Слова Гектора затронули больное место его сердца. После вчерашнего визита он ушел взволнованный и как бы околдованный. Мод, такая прекрасная с нежными словами, напомнившими ему общность их воспоминаний, конечно, показалась ему безупречной, и именно такой, о какой он всегда мечтал. Но другие? Эти мяукающие кошки, имена и девические платья которых делали их поведение и разговоры еще более нестерпимыми?
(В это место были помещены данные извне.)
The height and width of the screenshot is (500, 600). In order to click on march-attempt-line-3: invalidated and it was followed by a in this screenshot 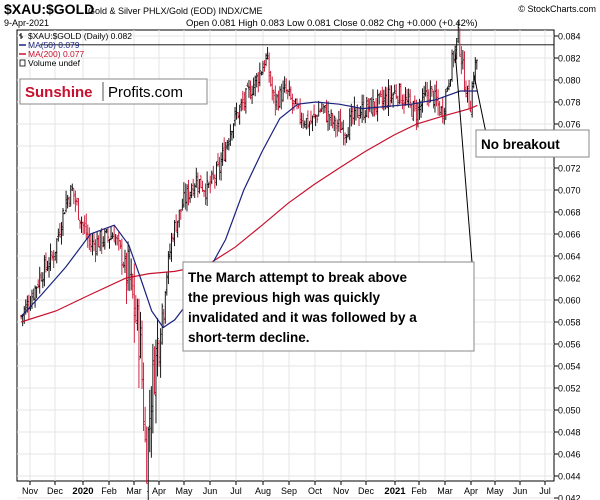, I will do `click(302, 318)`.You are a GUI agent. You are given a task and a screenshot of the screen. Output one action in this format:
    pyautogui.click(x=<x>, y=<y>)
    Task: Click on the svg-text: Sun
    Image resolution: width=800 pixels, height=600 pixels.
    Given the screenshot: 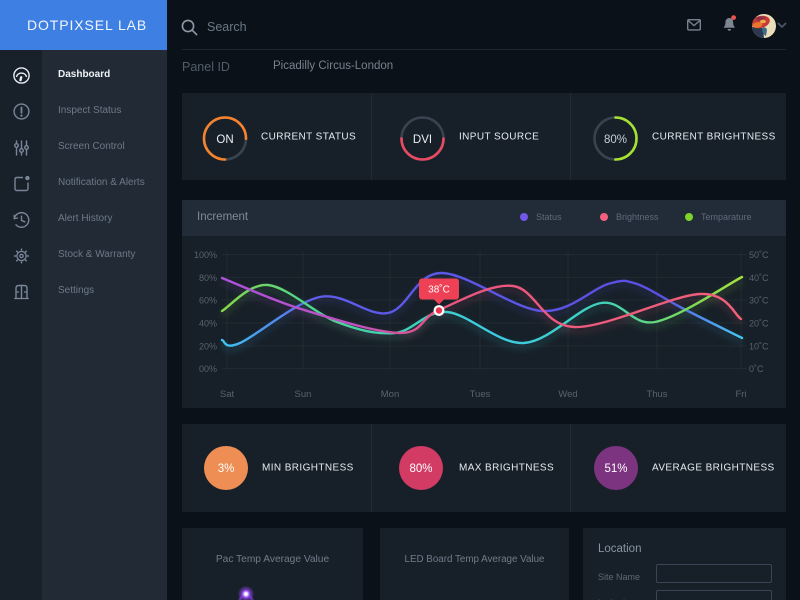 What is the action you would take?
    pyautogui.click(x=304, y=394)
    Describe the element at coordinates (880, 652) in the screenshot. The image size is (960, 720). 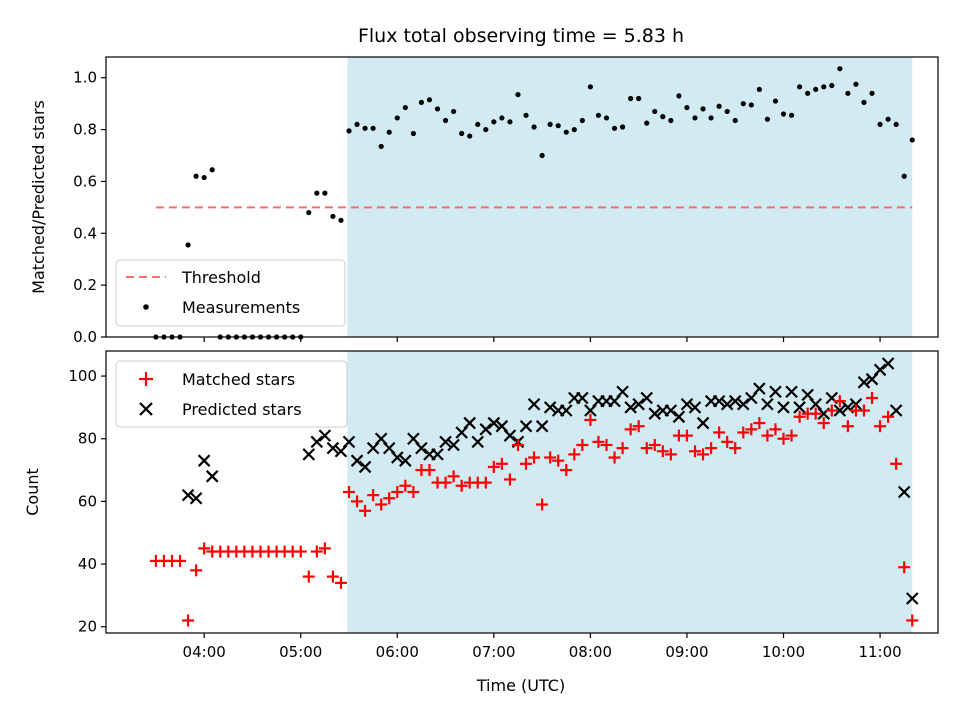
I see `x-tick-label: 11:00` at that location.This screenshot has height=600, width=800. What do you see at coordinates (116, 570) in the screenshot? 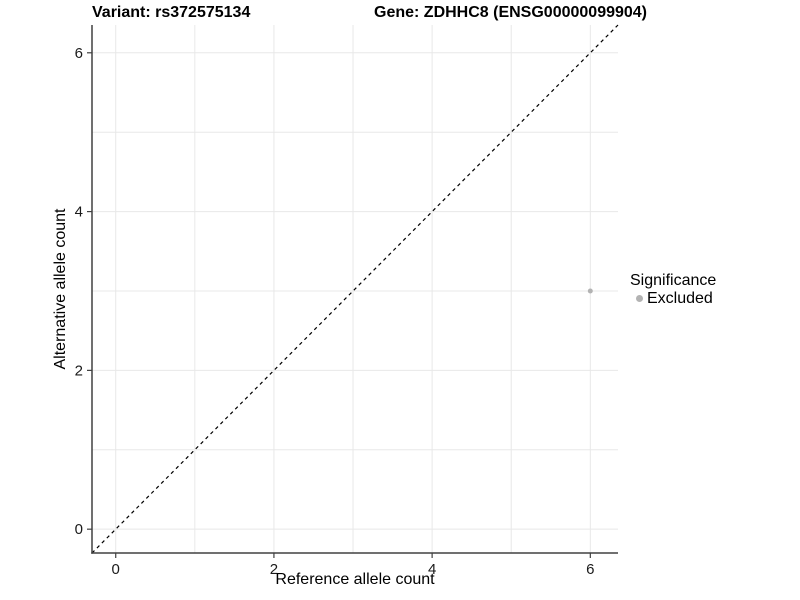
I see `x-tick-label: 0` at bounding box center [116, 570].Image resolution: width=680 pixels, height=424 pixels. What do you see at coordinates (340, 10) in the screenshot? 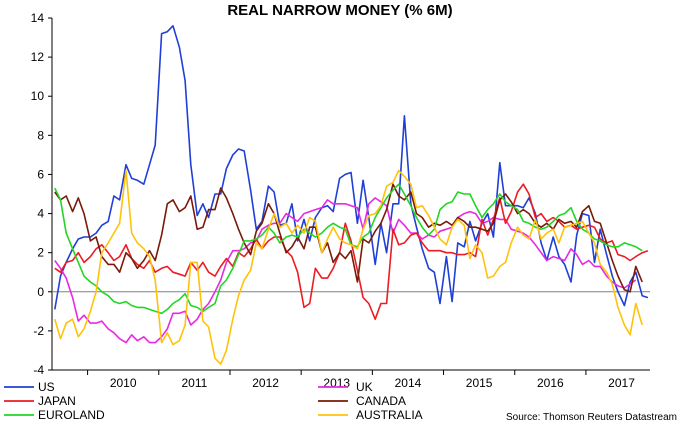
I see `chart-title: REAL NARROW MONEY (% 6M)` at bounding box center [340, 10]. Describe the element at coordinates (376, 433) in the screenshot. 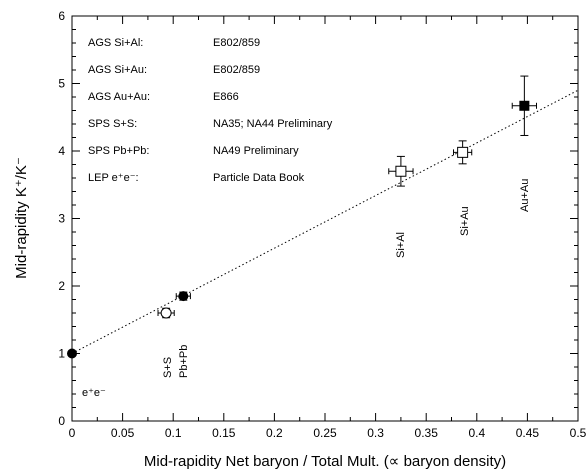

I see `x-tick-label: 0.3` at that location. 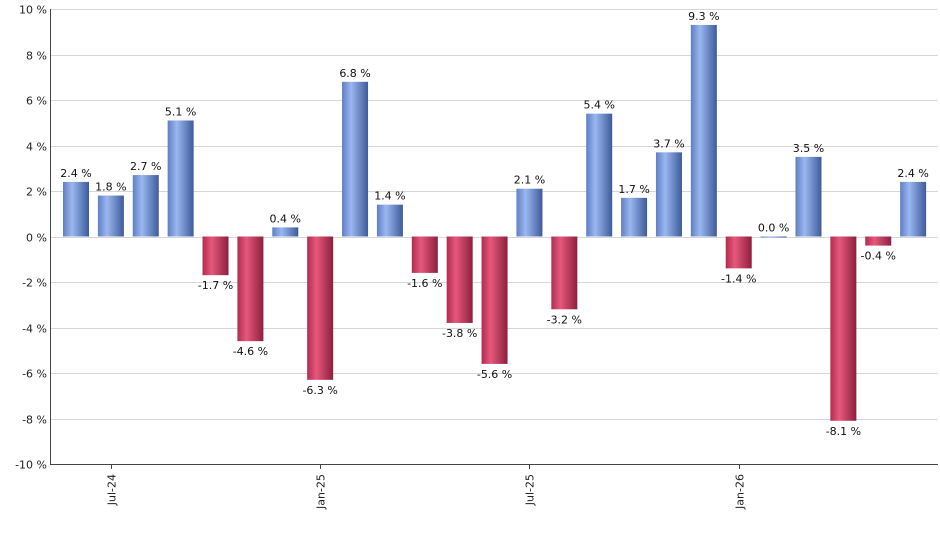 I want to click on y-tick-label: 10 %, so click(x=33, y=10).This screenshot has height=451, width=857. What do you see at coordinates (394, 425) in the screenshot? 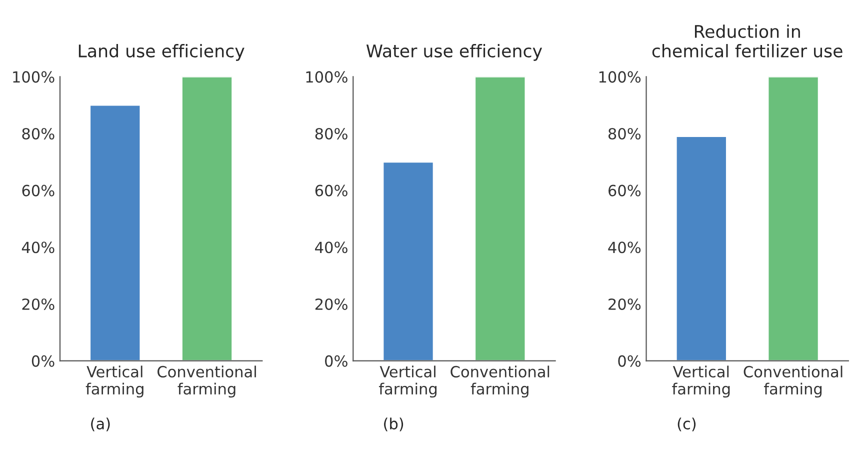
I see `text: (b)` at bounding box center [394, 425].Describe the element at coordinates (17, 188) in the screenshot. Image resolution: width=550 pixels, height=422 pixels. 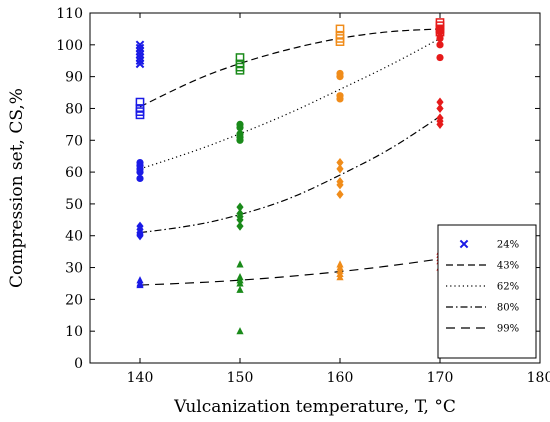
I see `y-axis-label: Compression set, CS,%` at that location. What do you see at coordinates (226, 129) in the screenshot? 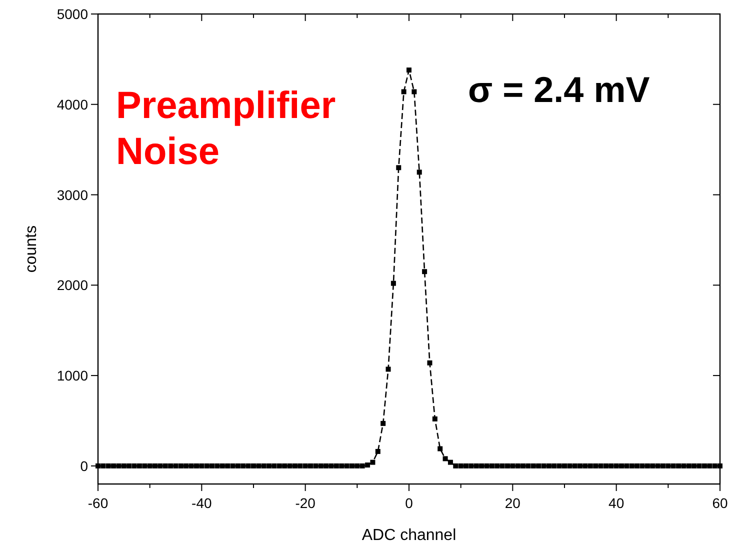
I see `annotation: Preamplifier Noise` at bounding box center [226, 129].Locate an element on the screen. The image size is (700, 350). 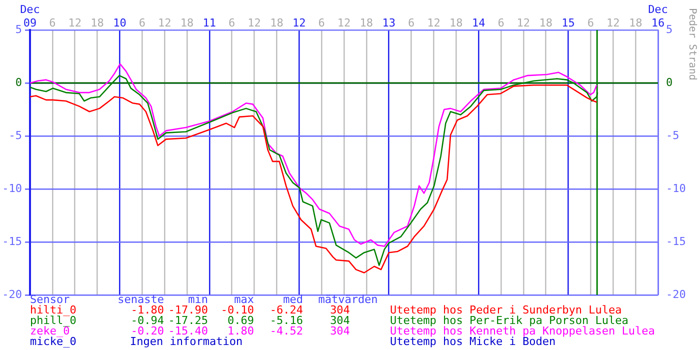
text: -6.24 is located at coordinates (287, 310).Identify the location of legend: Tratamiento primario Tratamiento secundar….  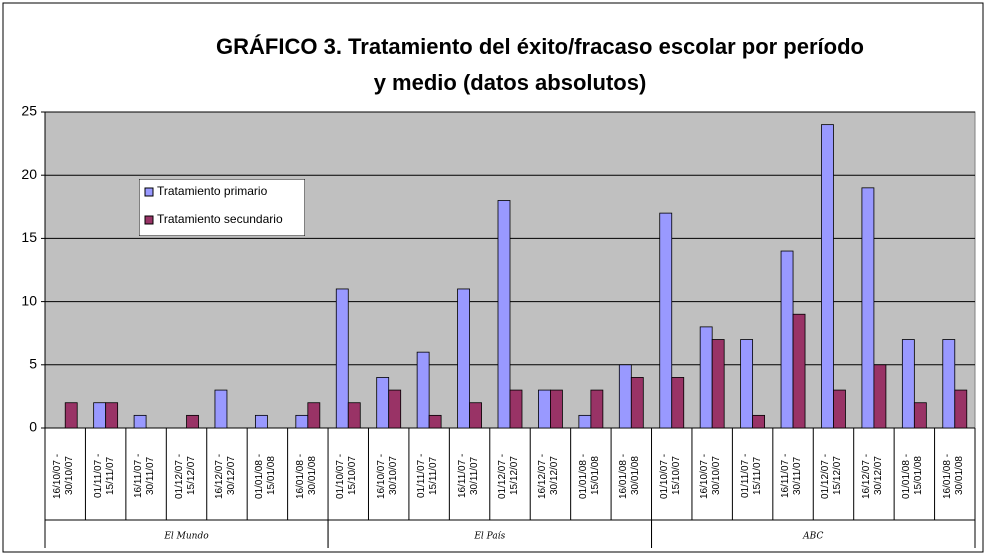
(222, 208).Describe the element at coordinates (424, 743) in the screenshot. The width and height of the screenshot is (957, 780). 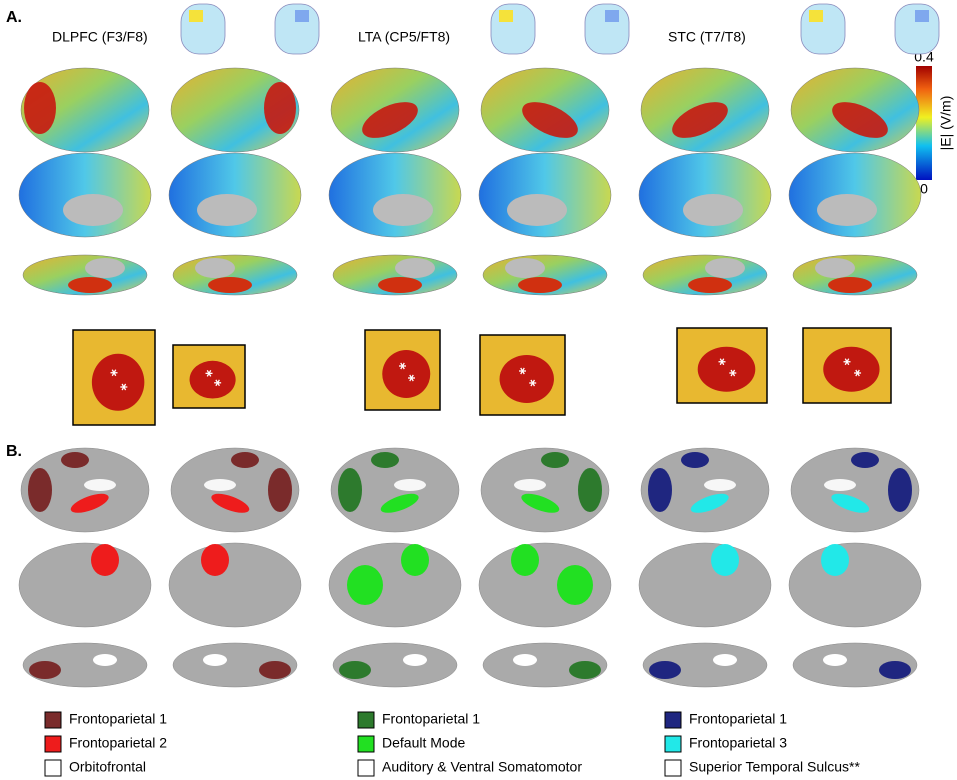
I see `legend-label: Default Mode` at that location.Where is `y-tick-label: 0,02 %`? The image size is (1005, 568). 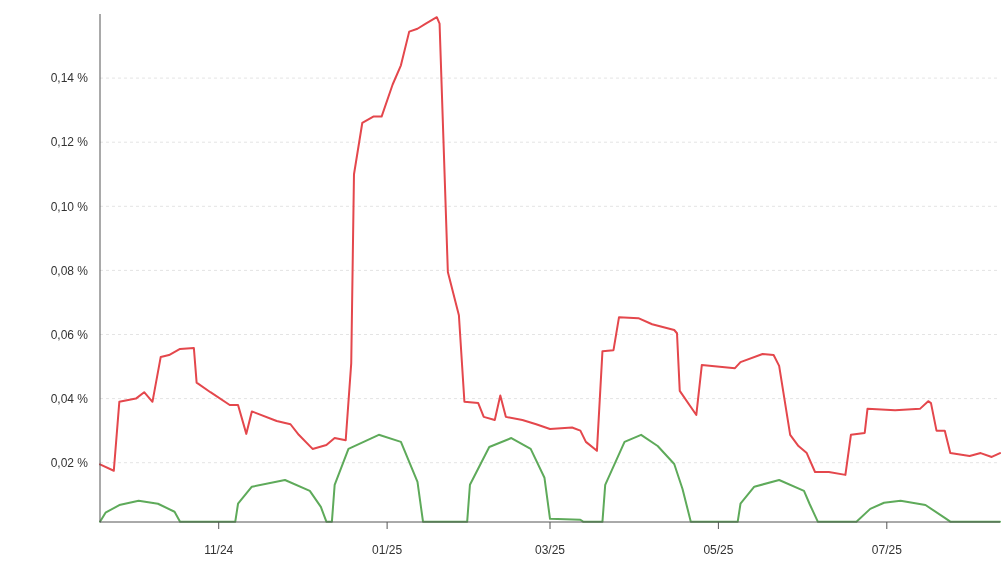 y-tick-label: 0,02 % is located at coordinates (70, 462).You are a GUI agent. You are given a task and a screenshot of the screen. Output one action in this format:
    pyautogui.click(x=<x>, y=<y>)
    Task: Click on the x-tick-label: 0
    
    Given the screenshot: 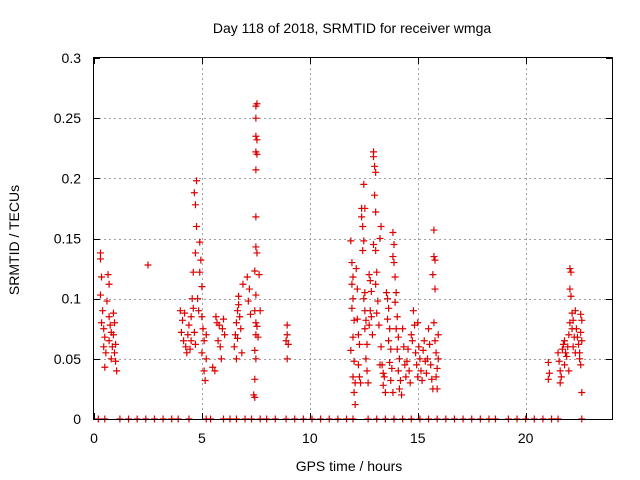 What is the action you would take?
    pyautogui.click(x=94, y=438)
    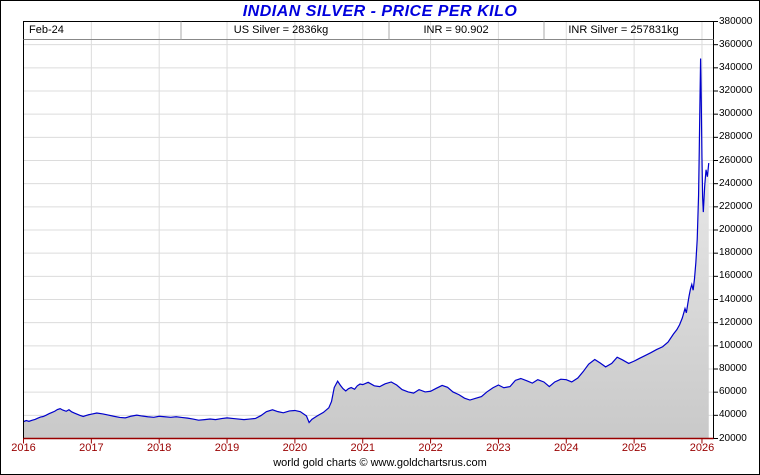 The height and width of the screenshot is (475, 760). I want to click on y-axis-tick-label: 300000, so click(736, 114).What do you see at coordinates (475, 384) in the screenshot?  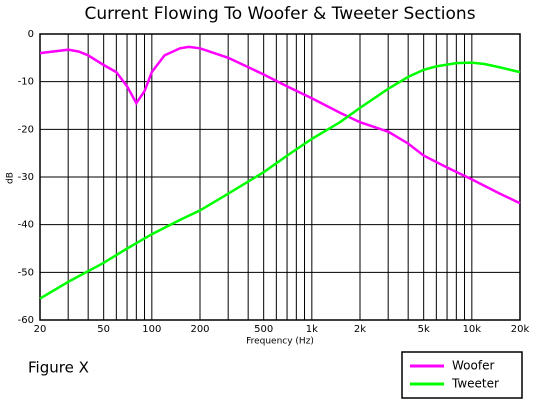 I see `legend-label: Tweeter` at bounding box center [475, 384].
И между ними сестра, подруги Мод, только немного моложе её… И Мод слушает их, отвечает, может быть, разделяет их взгляды!.. При этой мысли в сердце честного солдата закипало страшное раздражение против этих людей, этого Парижа, который мог осквернить чистую душу его избранницы, которую он не переставал страстно любить с первого же дня их встречи своей сильной душой; разлука с Мод не только не уменьшила этой любви, но еще более разожгла, раздула его страсть. Потом он утешал себя мыслью, что Мод, может быть, оставалась непорочной в этом мире глупости, жила в нем, не понимая его, подобно сестре его Жанне, которую вчера нисколько не коробило все виденное, слышанное. О, ужасная тайна! Как проникнуть эту жестокую тайну?.. Как убедиться?.. Он слушал Гектора с мучительным желанием и страхом узнать истину.

Но Гектор очень осторожно избегал говорить о Мод; как светский, веселый человек, он говорил обо всем вообще, не затрагивая никого. Несколько раз старший брат вставлял какое-нибудь остроумное, ироническое замечание.

– Видите ли, – продолжал Гектор, – дело в том, что в Париже уже лет пятнадцать как произошли два события… два очень важных события, два «краха», сказал бы мой брат, которые ни малейшим образом не отозвались у вас, в вашем Везери, мой друг, решительно ничем не отозвались среди ваших полей, охотничьих собак и фазанов…

– А именно? – спросил Максим.

– Во-первых, крах целомудрия. С точки зрения любви нашу эпоху можно сравнить с итальянским упадком или возрождением. Наши молодые девушки (я все-таки говорю о принадлежащих к праздному, веселящемуся миру), хотя более и не прислуживают без костюма за столом современного Медичи и не имеют на своей шее каких-нибудь особенных знаков!., но в деле любви они не менее сведущи, нежели те же флорентийки и римлянки. Разве кто-нибудь стесняется говорить при них о последнем городском скандале? Каких пьес они не смотрят в театре? Каких романов не читали? Да еще разговоры, книги, театры – все это пустяки. Это только слова… В Париже есть особый тип специалистов-развратителей, – мужчины, подстерегающие целомудрие, – к этому разряду принадлежит Летранж, которого вы вчера видели. Первый урок девушка получает на первом балу; далее курс продолжается во время зимнего сезона, а летом совратитель едет куда-нибудь на воды или купанья, где свобода нравов маленьких курортов, смешанное общество, поэтическая обстановка, зелень, солнце, аромат цветов – все помогает ему и к следующему сезону… девушка уже готова, совратитель накладывает на свою жертву руку.